> **小問 1**:
引用文のうち、「これらを基にサービス提供会社」を含む語句で始まり「めるのか、の方法があります。」で終わる部分を、「裁判所」を「司法機関」に置き換えて書き直してください。

具体的な手続に入る前に、削除できる場合についてご説明します。

ネット上の誹謗中傷、大まかに言いますと、自分にとって不都合、不利益なものについて、何でも削除できるわけではありません。任意で削除を求めるのであれば、各社のガイドラインに基づく請求であること、裁判手続で削除を求めるのであれば、名誉毀損などの権利侵害が生じていることや保全の必要性などを疎明していかなければなりません。

これらを基にサービス提供会社が削除に応じたり、裁判所の決定によって削除されることになります(誤解がないように言いますと、裁判所が削除するわけではなく、裁判所の命令によってプロバイダが削除するということです。)。

 

 

削除方法①~任意で求める~

先ほども少し触れましたが、削除を求めるにあたっては、任意で削除を求めるか、裁判手続によって求めるのか、の方法があります。

まずは任意で求める方法についてご説明します。

投稿した相手が判明している場合には、当事者間で直接削除を求めることができます。これが最も迅速に請求できます。ただし、投稿した相手が判明しているケースはレアケースであり(ただし「この人に間違いない」と思っている場合であっても相手は自分ではないとシラを切ることがあります。)、相手が請求に応じることもほとんどないです。

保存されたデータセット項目
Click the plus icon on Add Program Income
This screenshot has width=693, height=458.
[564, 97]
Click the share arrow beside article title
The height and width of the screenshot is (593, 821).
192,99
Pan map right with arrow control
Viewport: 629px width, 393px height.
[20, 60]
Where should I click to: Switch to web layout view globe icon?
--
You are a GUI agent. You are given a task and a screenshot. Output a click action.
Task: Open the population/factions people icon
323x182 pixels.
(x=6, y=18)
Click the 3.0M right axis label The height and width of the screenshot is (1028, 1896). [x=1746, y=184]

> **小問 2**:
データの行から、文字列「arrow」を含むものをすべて特定して書き出すこと。大文字と小文字は区別する。

> **解答 1**:
これらを基にサービス提供会社が削除に応じたり、司法機関の決定によって削除されることになります(誤解がないように言いますと、司法機関が削除するわけではなく、司法機関の命令によってプロバイダが削除するということです。)。

 

 

削除方法①~任意で求める~

先ほども少し触れましたが、削除を求めるにあたっては、任意で削除を求めるか、裁判手続によって求めるのか、の方法があります。

> **解答 2**:
Click the share arrow beside article title
Pan map right with arrow control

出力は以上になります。